I knew that the Palais Royale, opposite the Louvre, had been a precursor to the covered passages, and I also knew that it had been a “pleasure garden” at night, but I hadn’t known much about the women who worked there and in the passages around it. The book revealed that the “romance” of these shopping arcades often had a lot to do with taking advantage of poor women.
There was a whole hierarchy of prostitutes. Les castors, (beavers) were at the pinnacle of this sorry group. They were further subdivided into demi-castors, castors, and castors-fini. Their relative status decided whether they had to work the garden and alleys, the arched galleries, or the terrace of a café in the Palais Royale. Balzac wrote about the whole sorry business in Illusions perdues, but took the point of view that the prostitutes were the hunters of hapless male prey. Five or six hundred women worked the Palais Royale each night in the mid-1800s.
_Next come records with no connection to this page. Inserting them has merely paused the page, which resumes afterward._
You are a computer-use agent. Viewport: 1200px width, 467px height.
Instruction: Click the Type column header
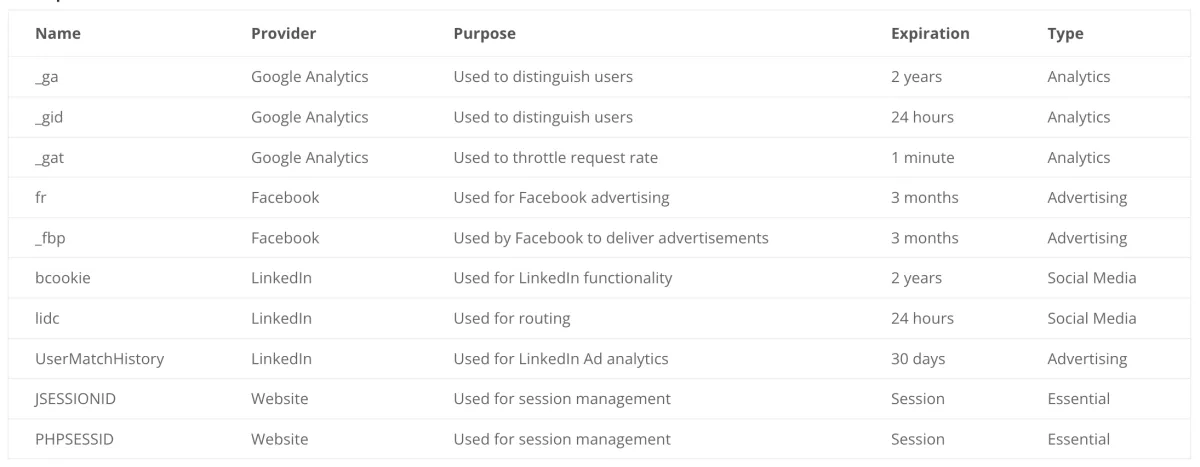pos(1065,34)
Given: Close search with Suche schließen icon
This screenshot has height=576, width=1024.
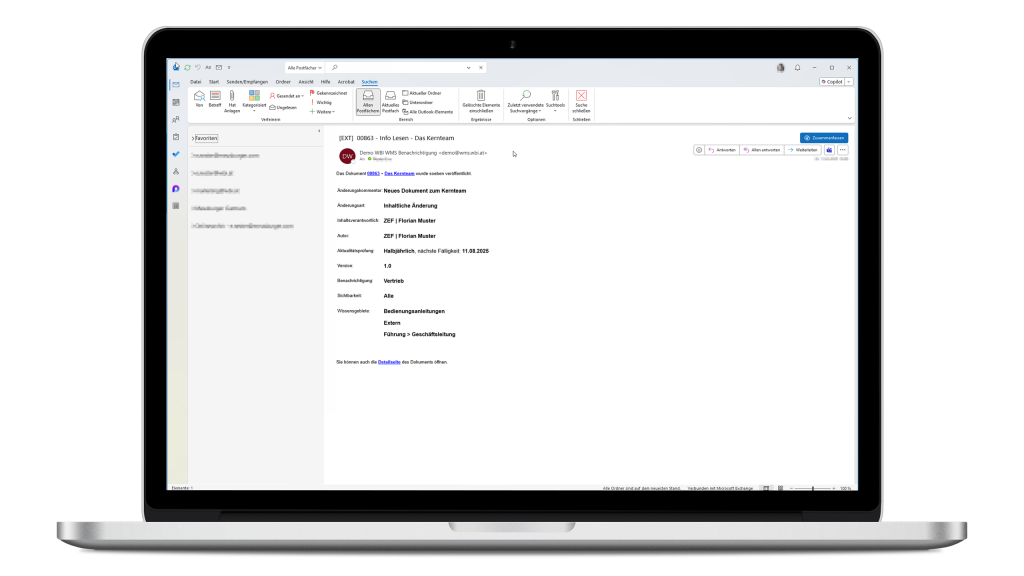Looking at the screenshot, I should point(581,97).
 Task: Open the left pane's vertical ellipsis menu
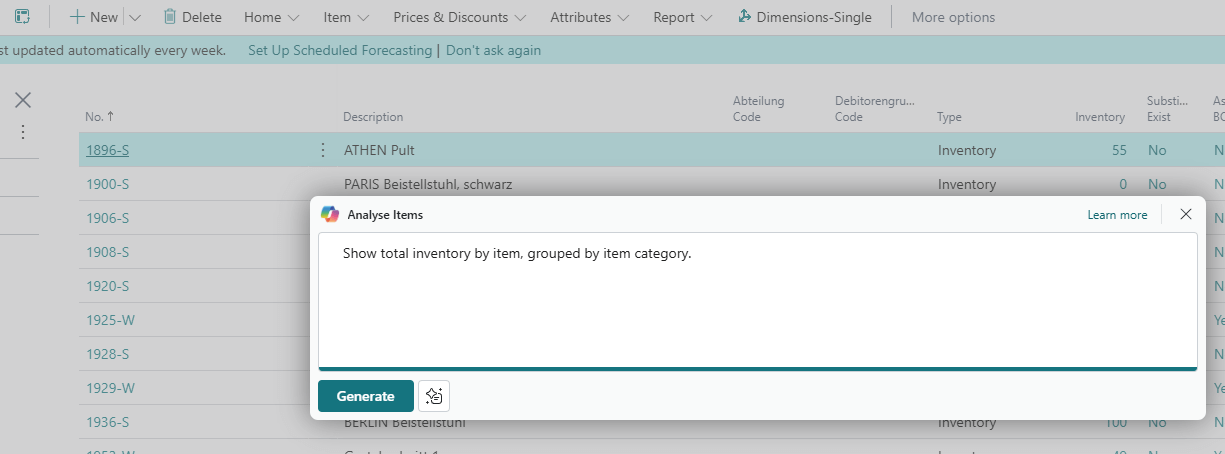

Less “fortunate” women worked in the covered passages nearby. They were known as hirondelles (swallows) or rossignols (nightingales). Then there were the grisettes (warblers) and lorettes, shop-girls, who augmented their meager salaries by becoming prostitutes after hours. Often, those who owned the shops made the arrangements with this other sort of client, for a cut of the fee. There was the account of the arrest record of a widow who had met clients in the public toilets of one of the passages for forty years. I felt ill reading that.
And if that isn’t sad enough, then there were the wives and daughters of factory workers who, after their own day in the factory, were expected to work “l’heure du travail supplémentaire,” or overtime, as prostitutes in one of the passages. Karl Marx wrote all about this when he lived in France from 1843-45.
I felt so sad for all of those women who had no options, and so grateful to live in a time when I have an education and a very different kind of job. I’ll certainly look at the covered passages through different eyes from now on.